▶ **Material for this task**:
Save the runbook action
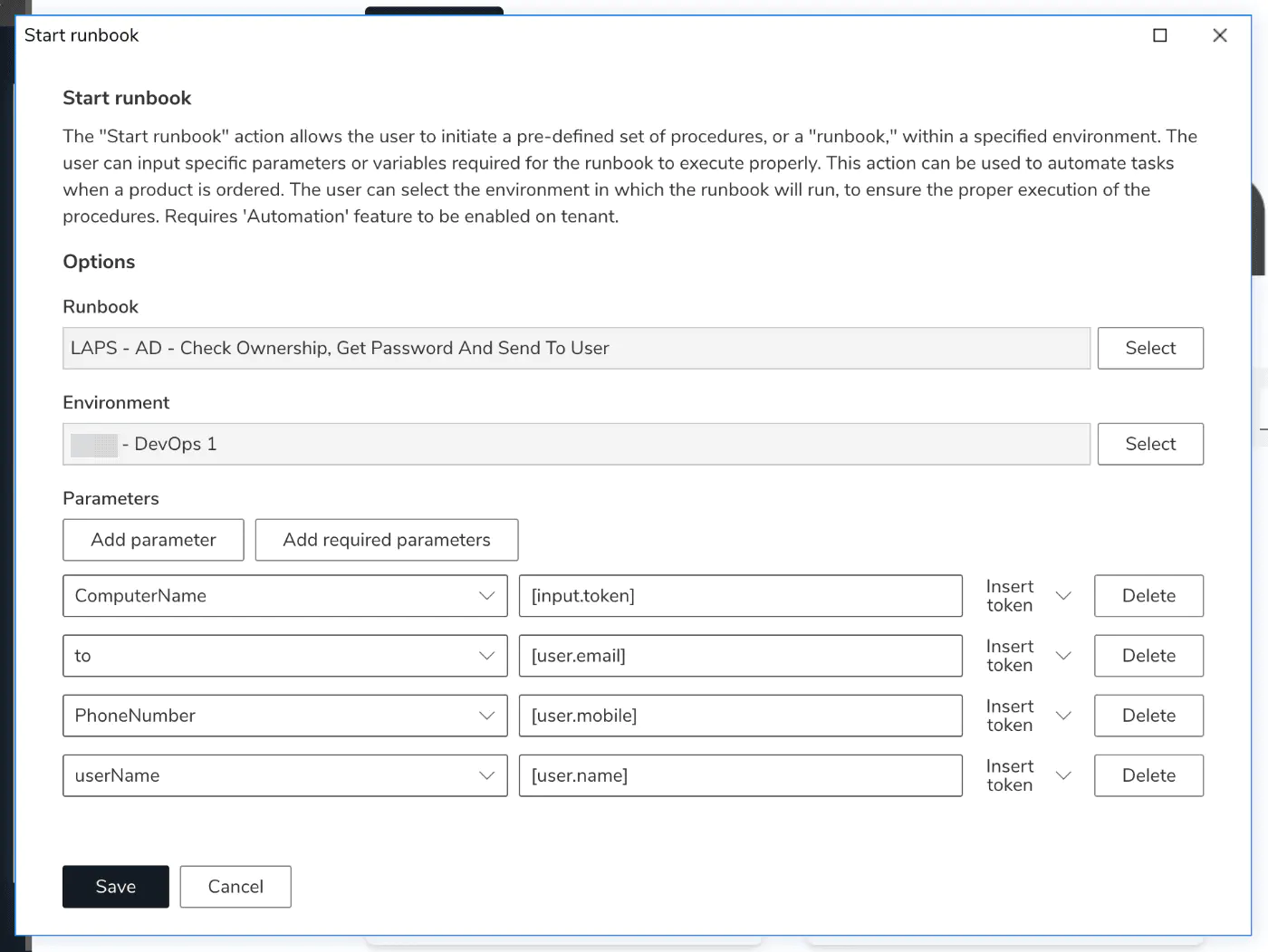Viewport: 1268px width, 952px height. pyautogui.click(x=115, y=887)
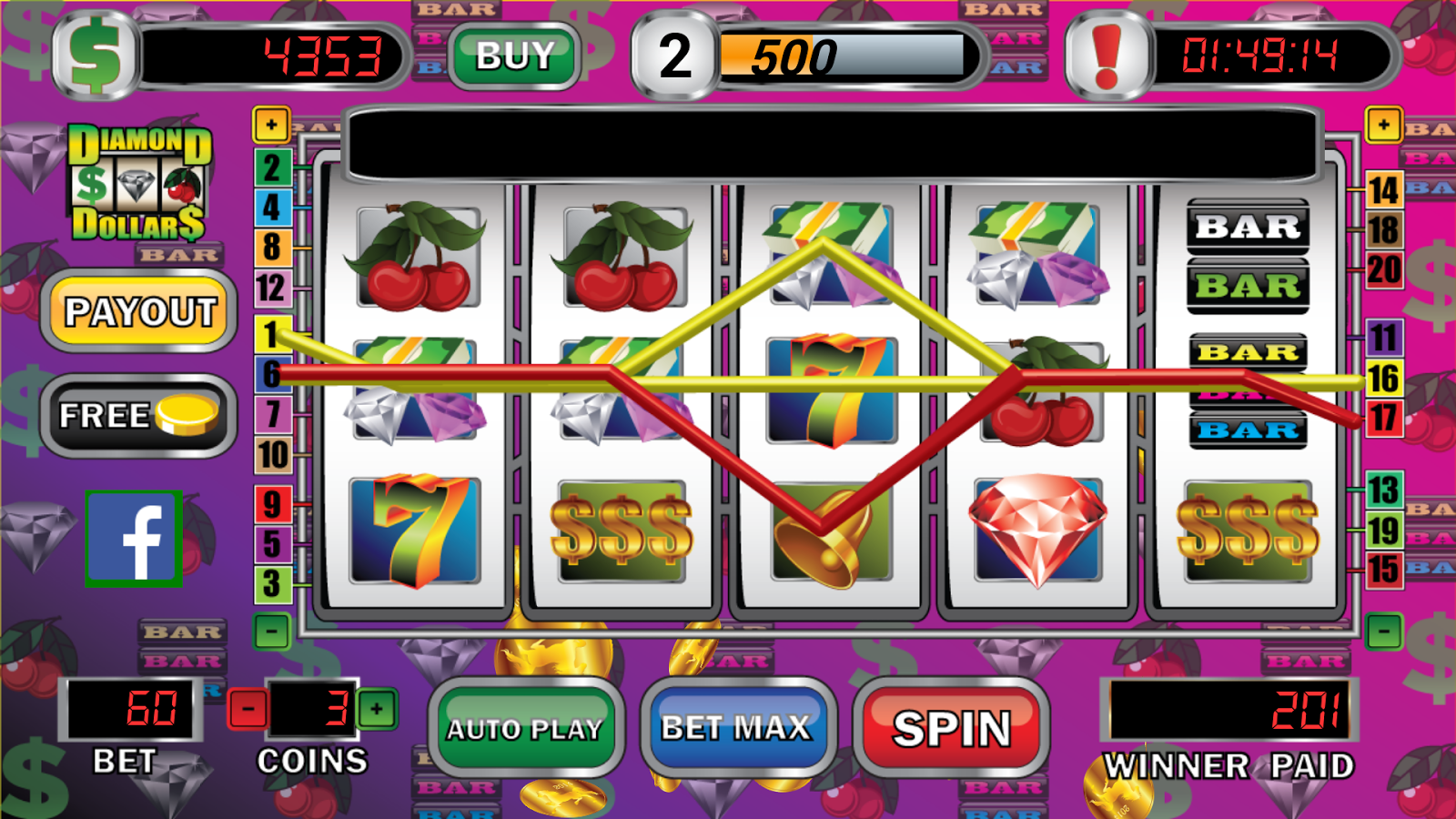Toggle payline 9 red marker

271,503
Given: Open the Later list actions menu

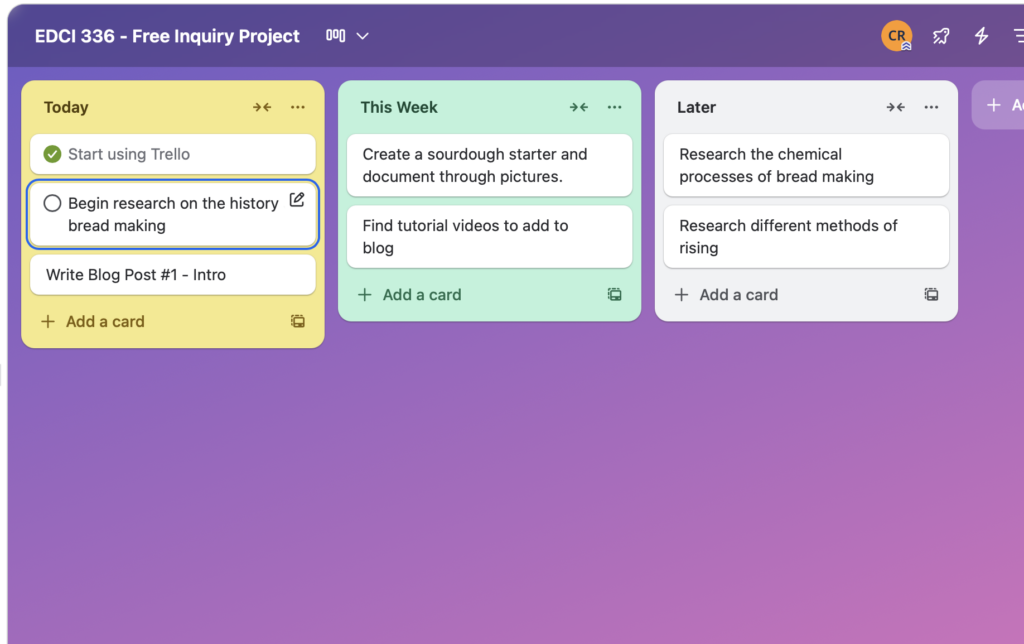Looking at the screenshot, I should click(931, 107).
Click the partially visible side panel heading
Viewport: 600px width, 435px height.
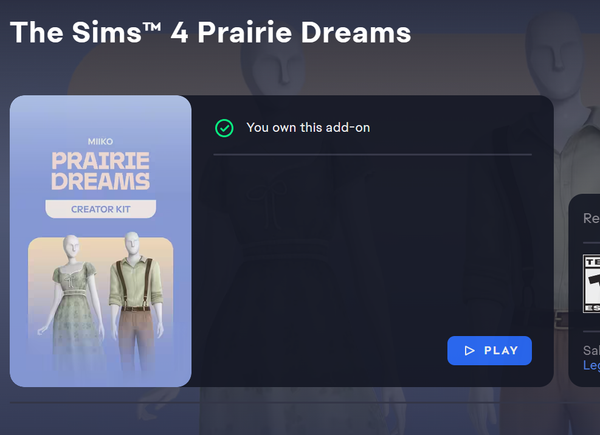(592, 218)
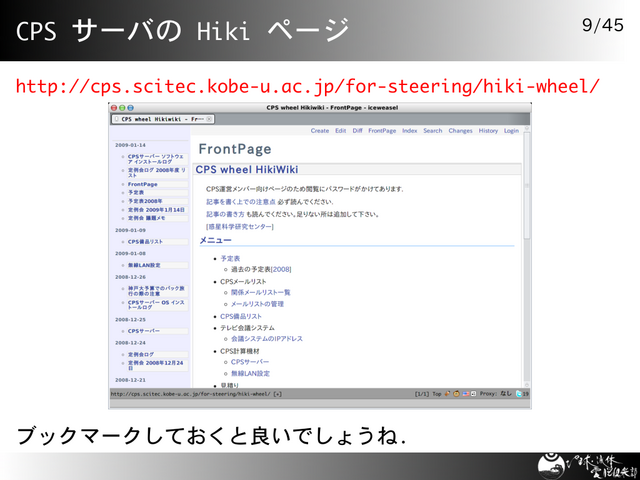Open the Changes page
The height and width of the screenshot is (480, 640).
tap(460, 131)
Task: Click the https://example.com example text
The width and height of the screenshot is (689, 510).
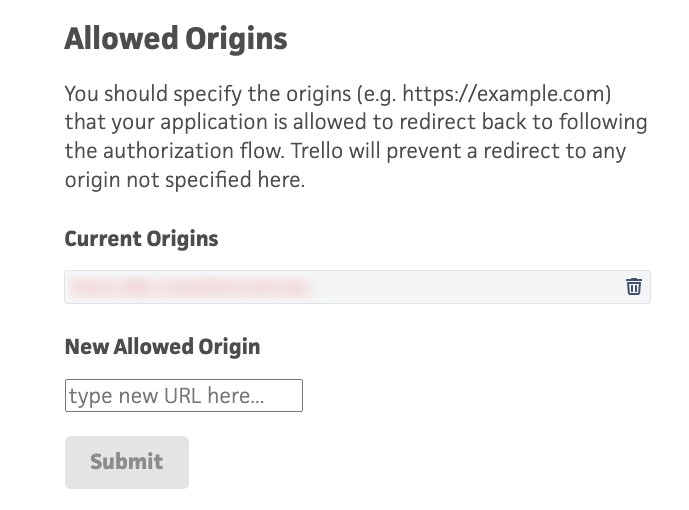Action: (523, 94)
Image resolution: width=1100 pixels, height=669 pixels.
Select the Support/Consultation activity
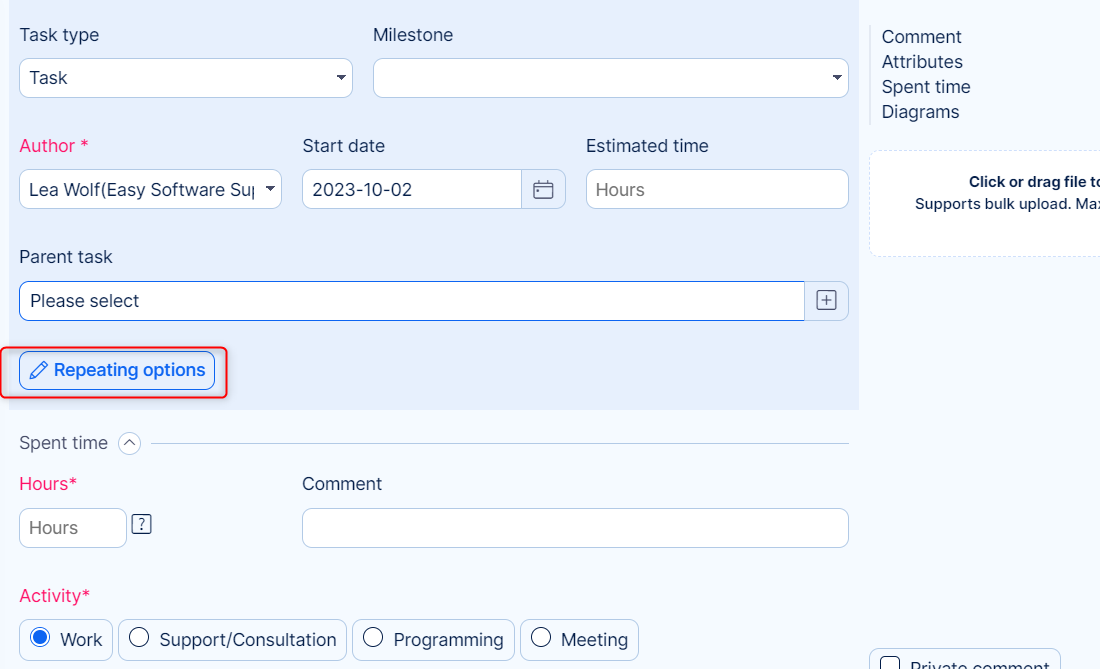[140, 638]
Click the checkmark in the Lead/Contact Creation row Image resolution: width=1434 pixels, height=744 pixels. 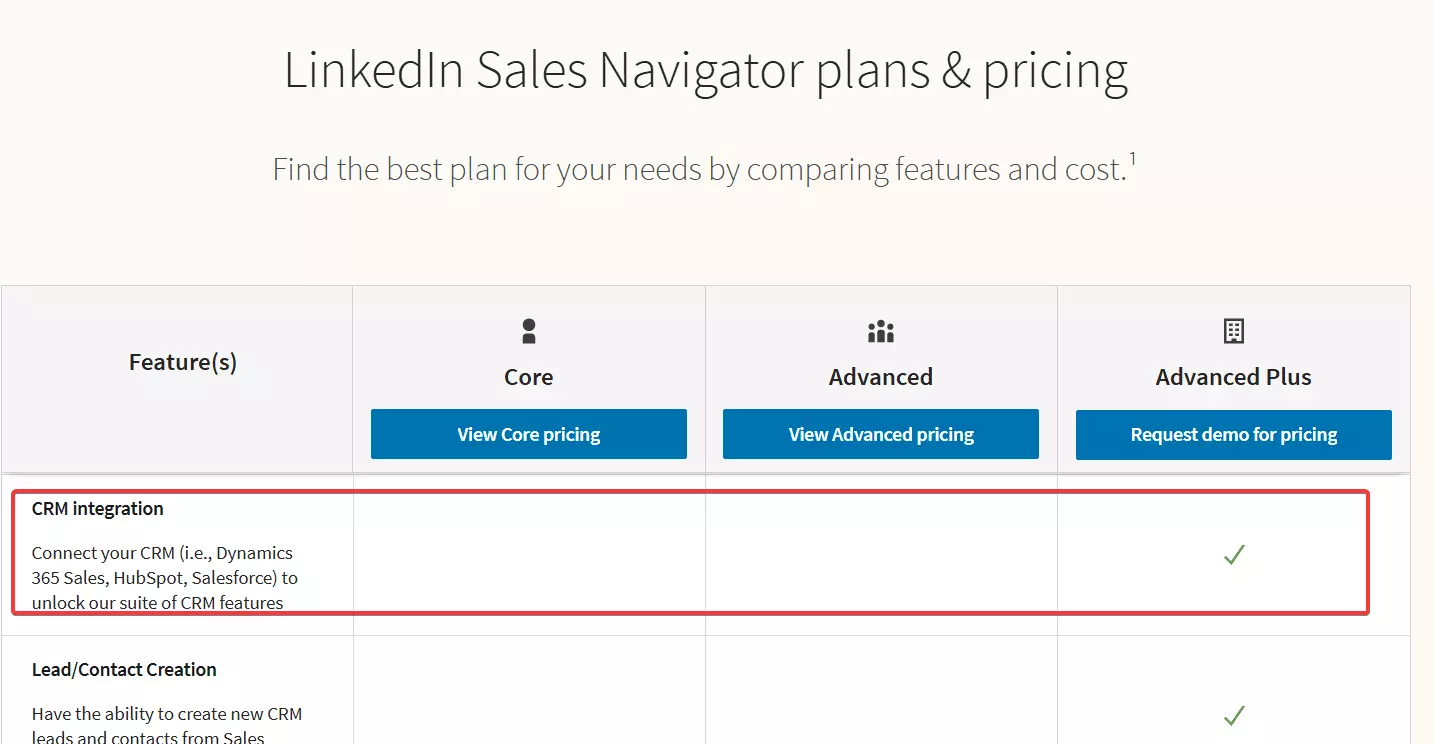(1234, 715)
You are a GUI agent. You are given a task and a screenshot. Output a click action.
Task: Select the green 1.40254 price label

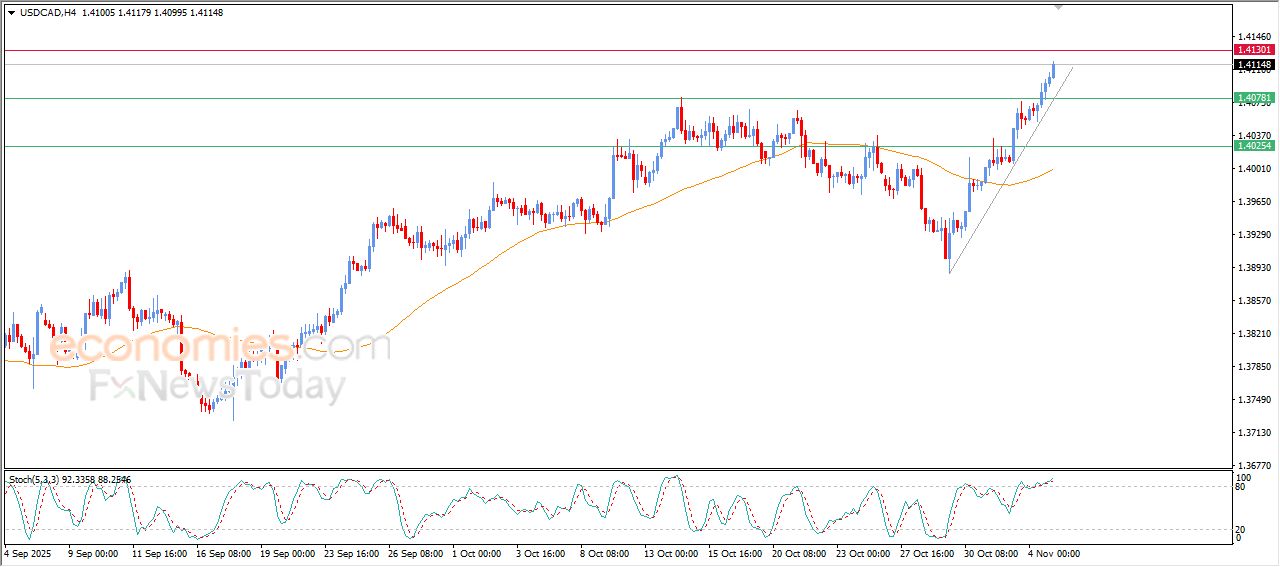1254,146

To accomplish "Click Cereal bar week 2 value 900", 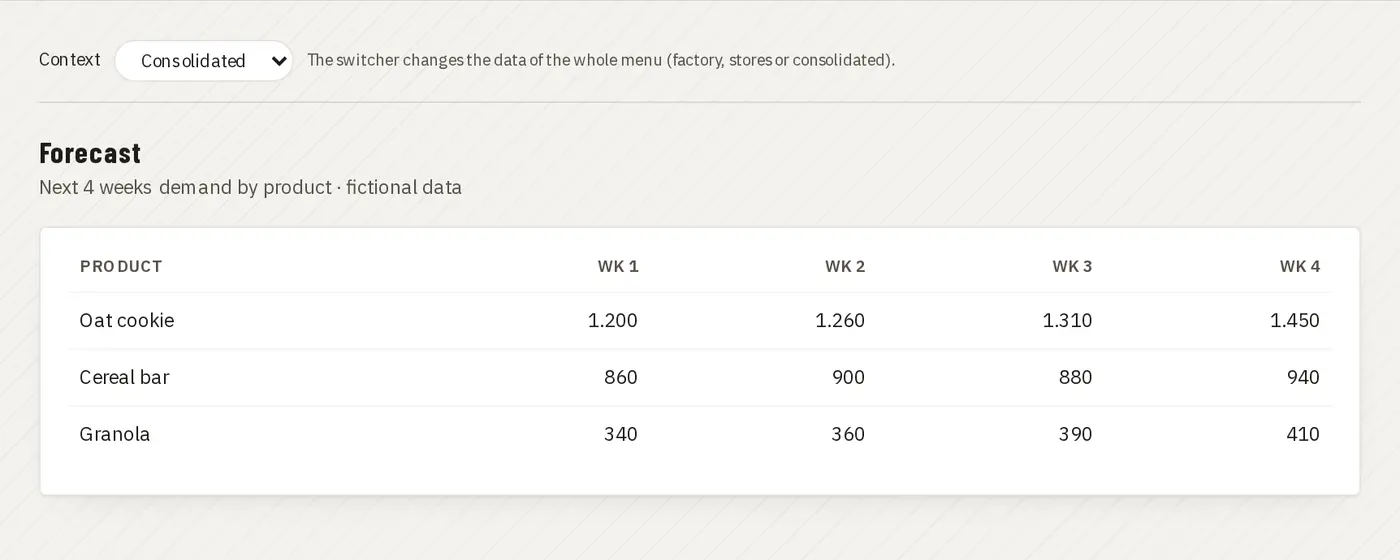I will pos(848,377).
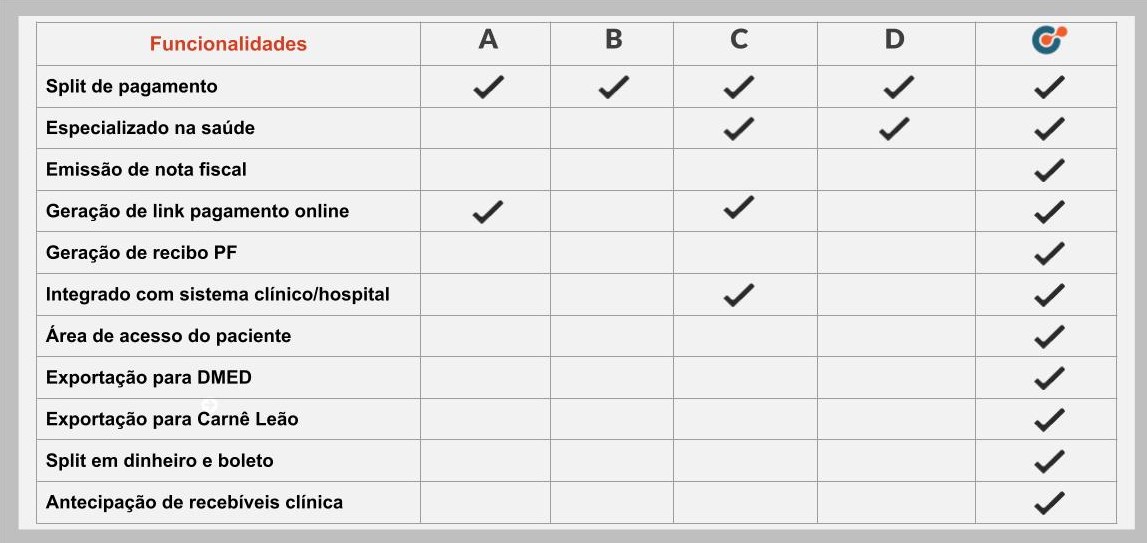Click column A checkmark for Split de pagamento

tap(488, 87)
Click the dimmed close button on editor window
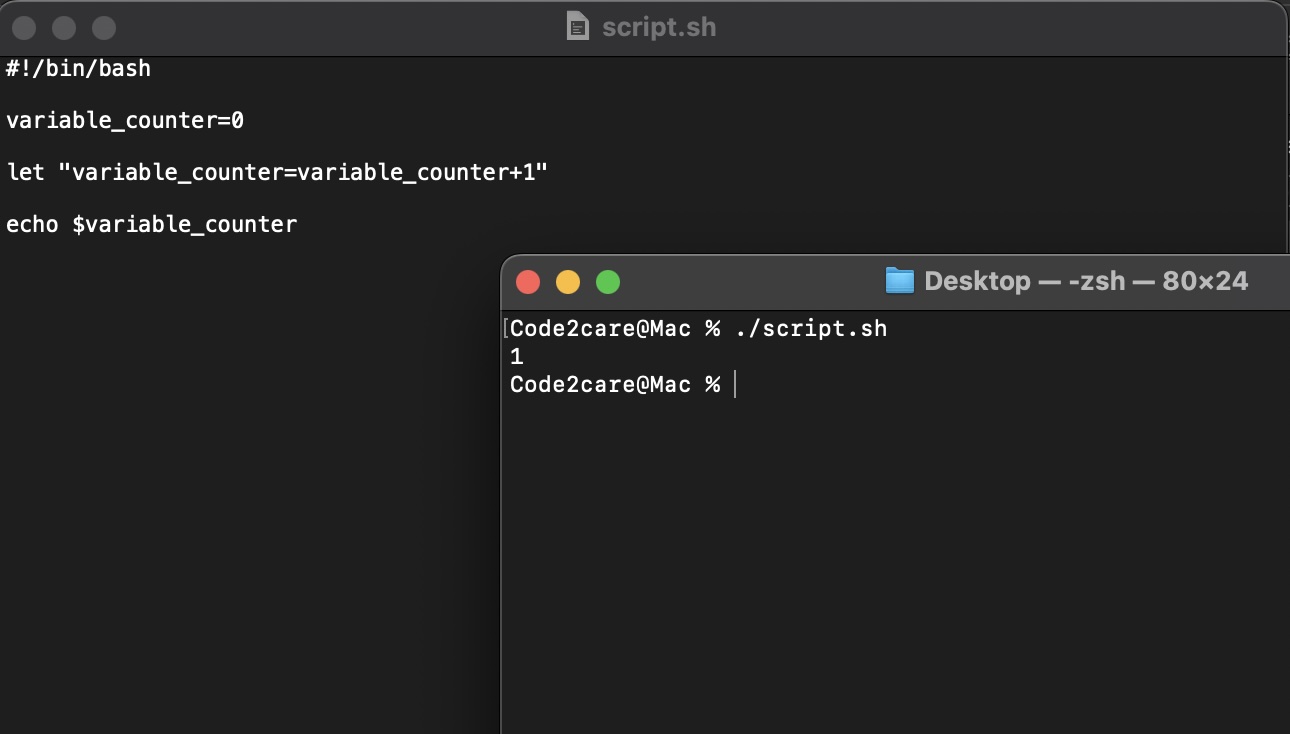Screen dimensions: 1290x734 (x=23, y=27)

▶ **Requirement**:
Repeat the lines above, starting at the first and stopping after the line that holds "Task: Click the", with the pictures left out.

▶ **Response area**:
Save the runbook action
Viewport: 1268px width, 952px height. pyautogui.click(x=115, y=887)
Toggle payline 9 red marker

271,503
Given: Open the Later list actions menu

Looking at the screenshot, I should click(931, 107).
Click the partially visible side panel heading
Viewport: 600px width, 435px height.
(592, 218)
Open the Changes page
The height and width of the screenshot is (480, 640).
tap(460, 131)
Task: Click the https://example.com example text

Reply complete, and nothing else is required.